- EXERCISE INSTRUCTIONS:
Take each line of the material that includes "Focus" and copy it.

- MATERIAL SUPPLIED:
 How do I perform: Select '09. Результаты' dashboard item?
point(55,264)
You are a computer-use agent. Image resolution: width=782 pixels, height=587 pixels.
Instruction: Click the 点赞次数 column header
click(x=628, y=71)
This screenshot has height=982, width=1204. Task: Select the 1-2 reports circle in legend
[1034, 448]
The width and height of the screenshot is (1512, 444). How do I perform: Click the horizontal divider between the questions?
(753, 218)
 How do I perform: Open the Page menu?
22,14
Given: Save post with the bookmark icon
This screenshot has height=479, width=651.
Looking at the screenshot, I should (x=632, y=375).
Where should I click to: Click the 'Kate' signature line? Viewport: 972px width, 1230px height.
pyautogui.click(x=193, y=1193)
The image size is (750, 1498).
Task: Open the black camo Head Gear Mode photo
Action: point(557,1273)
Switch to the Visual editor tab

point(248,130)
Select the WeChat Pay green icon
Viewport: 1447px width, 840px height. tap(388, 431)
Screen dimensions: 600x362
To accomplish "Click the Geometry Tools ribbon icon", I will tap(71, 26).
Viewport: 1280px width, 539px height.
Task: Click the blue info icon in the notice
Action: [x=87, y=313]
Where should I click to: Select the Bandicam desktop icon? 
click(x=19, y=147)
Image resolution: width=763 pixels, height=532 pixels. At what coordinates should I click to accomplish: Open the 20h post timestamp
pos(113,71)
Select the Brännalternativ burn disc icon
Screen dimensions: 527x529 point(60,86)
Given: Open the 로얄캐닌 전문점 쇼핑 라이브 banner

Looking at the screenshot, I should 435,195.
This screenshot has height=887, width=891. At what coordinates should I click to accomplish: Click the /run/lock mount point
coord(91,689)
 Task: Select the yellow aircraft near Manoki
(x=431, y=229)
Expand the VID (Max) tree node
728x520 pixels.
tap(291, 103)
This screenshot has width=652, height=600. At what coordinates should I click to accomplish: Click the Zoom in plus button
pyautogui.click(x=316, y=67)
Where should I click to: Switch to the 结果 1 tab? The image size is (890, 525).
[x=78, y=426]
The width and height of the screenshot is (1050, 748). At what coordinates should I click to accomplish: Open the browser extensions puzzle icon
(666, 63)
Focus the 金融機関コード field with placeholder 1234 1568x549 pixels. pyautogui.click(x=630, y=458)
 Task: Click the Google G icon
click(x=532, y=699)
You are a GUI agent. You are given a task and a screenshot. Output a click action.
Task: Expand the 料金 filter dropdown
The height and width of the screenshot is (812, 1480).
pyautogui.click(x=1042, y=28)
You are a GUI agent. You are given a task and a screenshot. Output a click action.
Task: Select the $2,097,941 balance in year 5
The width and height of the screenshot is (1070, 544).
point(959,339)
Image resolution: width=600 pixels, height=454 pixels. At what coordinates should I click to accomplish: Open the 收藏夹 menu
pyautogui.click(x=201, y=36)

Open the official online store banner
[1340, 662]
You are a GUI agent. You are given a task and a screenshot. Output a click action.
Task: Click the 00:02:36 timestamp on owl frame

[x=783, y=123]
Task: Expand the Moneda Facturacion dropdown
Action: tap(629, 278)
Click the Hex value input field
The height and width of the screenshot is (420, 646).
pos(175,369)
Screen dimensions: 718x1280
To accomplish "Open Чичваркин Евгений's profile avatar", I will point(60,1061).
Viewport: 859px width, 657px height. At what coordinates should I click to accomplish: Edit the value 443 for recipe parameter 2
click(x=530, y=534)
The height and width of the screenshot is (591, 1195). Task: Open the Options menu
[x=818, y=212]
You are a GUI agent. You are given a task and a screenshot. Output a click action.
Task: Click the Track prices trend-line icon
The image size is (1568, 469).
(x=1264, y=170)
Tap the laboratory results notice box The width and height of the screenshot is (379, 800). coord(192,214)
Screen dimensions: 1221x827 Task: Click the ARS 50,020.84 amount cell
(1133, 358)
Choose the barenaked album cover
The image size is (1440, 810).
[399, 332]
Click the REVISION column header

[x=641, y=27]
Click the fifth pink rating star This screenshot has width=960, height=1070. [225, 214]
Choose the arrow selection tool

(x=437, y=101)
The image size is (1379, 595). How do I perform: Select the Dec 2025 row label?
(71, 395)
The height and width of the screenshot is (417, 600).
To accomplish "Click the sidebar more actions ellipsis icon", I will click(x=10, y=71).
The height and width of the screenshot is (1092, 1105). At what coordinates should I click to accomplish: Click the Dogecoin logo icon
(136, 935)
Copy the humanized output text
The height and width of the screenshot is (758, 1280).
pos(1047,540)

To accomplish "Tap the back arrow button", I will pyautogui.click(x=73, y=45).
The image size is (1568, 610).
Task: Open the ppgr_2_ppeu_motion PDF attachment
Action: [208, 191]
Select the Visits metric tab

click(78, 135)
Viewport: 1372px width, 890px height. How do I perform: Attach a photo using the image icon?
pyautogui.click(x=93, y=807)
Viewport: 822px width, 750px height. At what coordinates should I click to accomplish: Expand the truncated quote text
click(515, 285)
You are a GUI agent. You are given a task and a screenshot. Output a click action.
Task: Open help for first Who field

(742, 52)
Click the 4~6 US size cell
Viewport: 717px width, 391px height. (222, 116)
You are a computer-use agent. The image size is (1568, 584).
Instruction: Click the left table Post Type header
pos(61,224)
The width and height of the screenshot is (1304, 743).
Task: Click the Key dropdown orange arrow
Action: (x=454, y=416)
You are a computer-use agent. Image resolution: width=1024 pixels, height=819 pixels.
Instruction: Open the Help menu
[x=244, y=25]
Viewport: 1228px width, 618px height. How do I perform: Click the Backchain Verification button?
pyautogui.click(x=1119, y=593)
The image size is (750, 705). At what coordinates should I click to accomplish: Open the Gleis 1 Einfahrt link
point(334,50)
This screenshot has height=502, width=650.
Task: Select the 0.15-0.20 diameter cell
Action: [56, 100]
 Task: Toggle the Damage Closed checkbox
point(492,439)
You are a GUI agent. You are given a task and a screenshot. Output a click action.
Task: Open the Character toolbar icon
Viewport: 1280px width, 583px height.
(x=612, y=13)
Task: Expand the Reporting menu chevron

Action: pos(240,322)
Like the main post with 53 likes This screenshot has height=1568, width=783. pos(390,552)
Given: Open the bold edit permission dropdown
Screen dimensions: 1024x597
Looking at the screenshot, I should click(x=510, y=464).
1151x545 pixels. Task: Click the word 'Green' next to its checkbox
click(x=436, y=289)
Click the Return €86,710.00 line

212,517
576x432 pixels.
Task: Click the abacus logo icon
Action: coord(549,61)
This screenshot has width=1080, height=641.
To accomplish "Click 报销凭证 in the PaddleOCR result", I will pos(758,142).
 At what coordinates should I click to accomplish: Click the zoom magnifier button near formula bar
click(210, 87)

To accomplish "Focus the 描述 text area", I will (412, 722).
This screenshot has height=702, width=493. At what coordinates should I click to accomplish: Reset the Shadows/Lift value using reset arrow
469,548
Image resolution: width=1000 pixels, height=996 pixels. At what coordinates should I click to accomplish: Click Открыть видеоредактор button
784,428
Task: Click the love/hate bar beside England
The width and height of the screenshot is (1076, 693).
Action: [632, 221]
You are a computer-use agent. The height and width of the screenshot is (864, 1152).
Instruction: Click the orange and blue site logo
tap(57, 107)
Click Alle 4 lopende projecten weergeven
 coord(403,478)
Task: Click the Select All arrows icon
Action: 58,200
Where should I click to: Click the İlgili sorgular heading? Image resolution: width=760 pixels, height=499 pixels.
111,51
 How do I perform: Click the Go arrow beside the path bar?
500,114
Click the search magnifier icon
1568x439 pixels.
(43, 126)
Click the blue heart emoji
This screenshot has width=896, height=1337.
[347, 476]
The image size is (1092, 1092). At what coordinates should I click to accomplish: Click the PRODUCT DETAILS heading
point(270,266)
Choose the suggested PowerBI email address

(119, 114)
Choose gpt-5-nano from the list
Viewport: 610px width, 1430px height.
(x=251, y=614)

- WRITTEN SOLUTION:
Focus the 金融機関コード field with placeholder 1234 1568x549 pixels. pyautogui.click(x=630, y=458)
To accomplish "Focus the 描述 text area", I will (412, 722).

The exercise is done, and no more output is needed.